From a8bcc6ef5d6f32865b9690db55044e4369bbef59 Mon Sep 17 00:00:00 2001
From: Stefan Froehlich <s.froehlich@fz-juelich.de>
Date: Fri, 20 Feb 2015 15:29:59 +0000
Subject: [PATCH] Task #6559 Next iteration: executable-args recipe handles
 multiple input mapfiles with inputkeys for the including files. parameter for
 individual processes per node. the master recipe handles the executable_args
 and executable_casa noderecipes. casa now has individual tmpdirs as working
 dir which enables multiple instances on one node. changes in genericpipeline
 so that more than one occurence of outputreference can be replaced.

---
 .../recipes/sip/bin/genericpipeline.py        |  30 +++-
 .../recipes/sip/master/executable_args.py     | 130 +++++++++++++-----
 .../recipes/sip/nodes/executable_args.py      |   6 -
 .../recipes/sip/nodes/executable_casa.py      |  11 +-
 4 files changed, 126 insertions(+), 51 deletions(-)

diff --git a/CEP/Pipeline/recipes/sip/bin/genericpipeline.py b/CEP/Pipeline/recipes/sip/bin/genericpipeline.py
index cba27201547..1b384301049 100644
--- a/CEP/Pipeline/recipes/sip/bin/genericpipeline.py
+++ b/CEP/Pipeline/recipes/sip/bin/genericpipeline.py
@@ -173,9 +173,7 @@ class GenericPipeline(control):
                                                     inputargs,
                                                     **inputdict)
             resultdicts[stepname] = resultdict
-            print 'RESULTDICT: ', resultdict
-            #print 'RESULTDICTS: ', resultdicts
-
+            #print 'RESULTDICT: ', resultdict
             # breaking the loopstep
             # if the step has the keyword for loopbreaks assign the value
             if resultdict is not None and 'break' in resultdict:
@@ -193,14 +191,34 @@ class GenericPipeline(control):
     # that value gets assigned to 'sky_mapfile' of step with the name bbsreducer
     # code is somewhat double... need to think of some fancy method with reusabilty
     def _construct_input(self, inoutdict, controlparset, resdicts):
+        import array
+        import copy
         argsparset = controlparset.makeSubset(controlparset.fullModuleName('opts') + '.')

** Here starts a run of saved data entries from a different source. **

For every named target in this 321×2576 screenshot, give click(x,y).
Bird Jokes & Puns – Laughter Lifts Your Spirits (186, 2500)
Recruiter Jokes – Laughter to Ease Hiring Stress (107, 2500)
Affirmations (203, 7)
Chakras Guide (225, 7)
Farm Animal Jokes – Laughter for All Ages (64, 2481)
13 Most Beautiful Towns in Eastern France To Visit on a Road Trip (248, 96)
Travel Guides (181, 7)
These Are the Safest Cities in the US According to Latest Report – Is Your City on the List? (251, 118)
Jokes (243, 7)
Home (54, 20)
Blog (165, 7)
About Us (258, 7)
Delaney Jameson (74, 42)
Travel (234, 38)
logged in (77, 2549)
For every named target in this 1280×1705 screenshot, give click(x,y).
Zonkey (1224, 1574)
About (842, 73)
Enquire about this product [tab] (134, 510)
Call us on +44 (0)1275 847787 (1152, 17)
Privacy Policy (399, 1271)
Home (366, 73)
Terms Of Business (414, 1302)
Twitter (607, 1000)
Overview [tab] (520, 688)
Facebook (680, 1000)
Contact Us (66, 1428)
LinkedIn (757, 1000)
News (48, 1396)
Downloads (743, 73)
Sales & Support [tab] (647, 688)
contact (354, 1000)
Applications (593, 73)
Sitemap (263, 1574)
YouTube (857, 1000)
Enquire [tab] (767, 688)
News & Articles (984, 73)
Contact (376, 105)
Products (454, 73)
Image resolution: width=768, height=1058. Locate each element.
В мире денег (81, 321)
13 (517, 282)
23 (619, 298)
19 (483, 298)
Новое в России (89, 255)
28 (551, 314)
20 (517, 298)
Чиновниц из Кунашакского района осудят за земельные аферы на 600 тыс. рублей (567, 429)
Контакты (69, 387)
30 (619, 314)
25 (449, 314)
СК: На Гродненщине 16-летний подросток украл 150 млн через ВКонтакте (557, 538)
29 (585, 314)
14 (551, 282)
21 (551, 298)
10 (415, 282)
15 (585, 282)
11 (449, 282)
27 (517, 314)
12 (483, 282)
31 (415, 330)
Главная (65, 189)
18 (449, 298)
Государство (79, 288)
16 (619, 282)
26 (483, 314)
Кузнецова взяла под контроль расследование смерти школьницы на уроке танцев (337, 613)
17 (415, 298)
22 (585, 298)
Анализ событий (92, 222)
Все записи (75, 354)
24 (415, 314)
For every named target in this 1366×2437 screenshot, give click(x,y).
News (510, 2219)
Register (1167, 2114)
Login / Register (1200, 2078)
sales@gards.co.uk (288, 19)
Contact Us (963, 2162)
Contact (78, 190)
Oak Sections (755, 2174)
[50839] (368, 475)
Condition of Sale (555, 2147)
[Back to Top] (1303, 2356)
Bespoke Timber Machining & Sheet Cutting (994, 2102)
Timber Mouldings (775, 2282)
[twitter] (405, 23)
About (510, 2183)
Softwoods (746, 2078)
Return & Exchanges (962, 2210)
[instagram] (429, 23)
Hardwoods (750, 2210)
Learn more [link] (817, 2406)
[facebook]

         for k in argsparset.keys():
-            if argsparset.getString(k).__contains__('.output.'):
-                step, outvar = argsparset.getString(k).split('.output.')
-                inoutdict[k] = resdicts[step][outvar]
+            keystring = argsparset.getString(k)
+            if keystring.__contains__('.output.'):
+                if keystring.__contains__(','):
+                    keystring = keystring.rstrip(']')
+                    keystring = keystring.lstrip('[')
+                    vec = []
+                    for item in keystring.split(','):
+                        if item.__contains__('.output.'):
+                            step, outvar = item.split('.output.')
+                            vec.append(resdicts[step][outvar])
+                    inoutdict[k] = vec
+                else:
+                    step, outvar = argsparset.getString(k).split('.output.')
+                    inoutdict[k] = resdicts[step][outvar]
             else:
                 inoutdict[k] = argsparset.getString(k)
 
+            # if argsparset.getString(k).__contains__('.output.'):
+            #     print argsparset.getString(k).split('.output.')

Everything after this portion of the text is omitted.